Digital currencies have often been mentioned as an avenue for those subject to sanctions to divert them, such as in the recent case of Russia. In such instances, exchanges and other industry players need to understand where they stand compliance-wise.
Research out of Harvard even suggested that central banks can use Bitcoin (BTC) to fight off sanctions.
Speaking to Cointelegraph’s managing editor Alex Cohen at the Israel Crypto Conference, Chainalysis head of sanctions Andrew Fierman said sanctions are nuanced depending on the many factors which surround the situation.
“When you’re looking at countries like Iran and North Korea, from a US perspective, crypto has in fact been comprehensively sanctioned.”
He said Russia is a bit of a “different story,” as there are entity-based sanctions like companies and individuals that have been sanctioned by the United States. Along with industry-based sanctions (energy, military, etc.), all of which create a cloudy nuance around the situation.

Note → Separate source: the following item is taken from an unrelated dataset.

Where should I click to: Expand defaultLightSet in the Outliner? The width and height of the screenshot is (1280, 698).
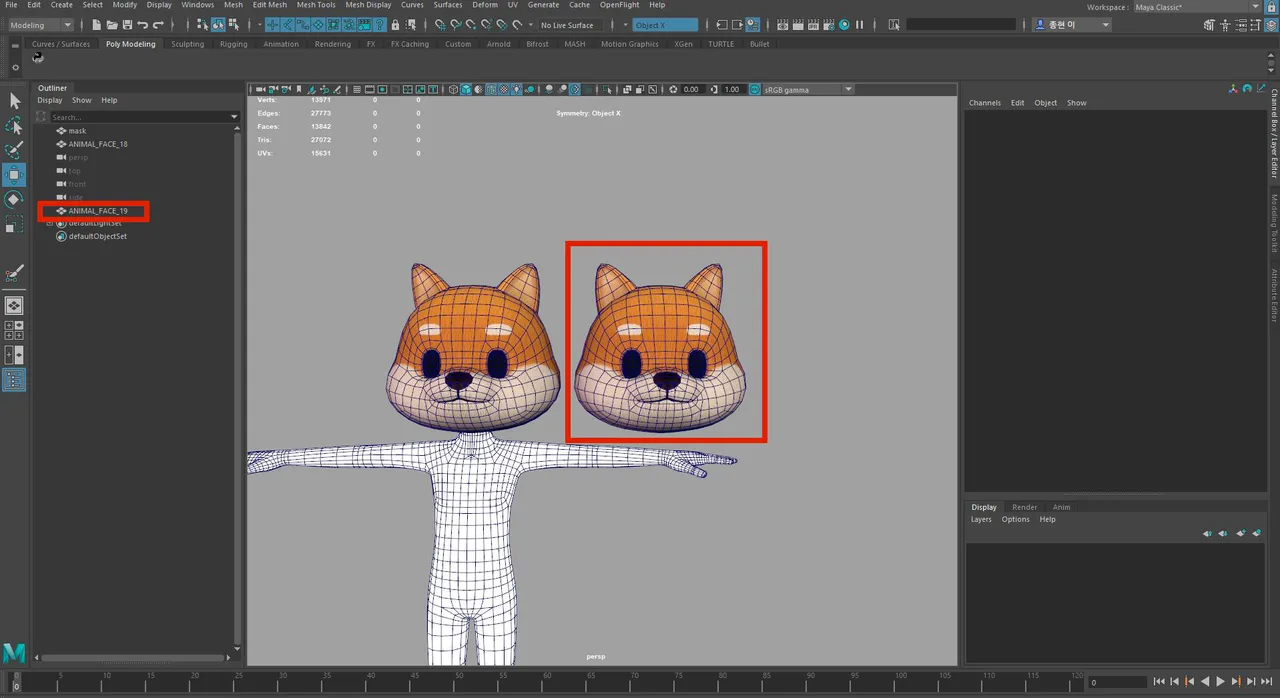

“That’s been one of the big challenges within the industry at large. Not only in crypto but traditional finance as well.”
However, Fierman said there are methods in which major industry players could spare the ecosystem from major headaches.
“Proactively sanctioning entities and actors that are operating in a damaging way to the ecosystem is an effective way to help stop them from interacting with the ecosystem at all.”
Fierman continued to say that there are a lot of opportunities to stop illicit activity in the industry if actors are working on the blockchain.
Related: Binance still serving non-sanctioned Russians while seeking clarity on EU crypto regulations
Fierman highlighted a few recent cases of compliance enforcement from governmental entities such as the Office of Foreign Assets Control (OFAC). One of which involved the centralized exchange Kraken which was fined hundreds of thousands from OFAC, along with Bitfinex which received an even heftier fine.
“In both instances, these really show a path for entities in space to take the right approach.”
According to the head of sanctions, one of the big trends in the industry has been IP blocking and having ongoing monitoring of IP activity. This doesn’t just account for the point of “know your customer” procedures to verify user identity, but also where users login from to search for inconsistencies.
Forecasts predict crypto-related, cross-chain money laundering to reach $10 billion by 2025.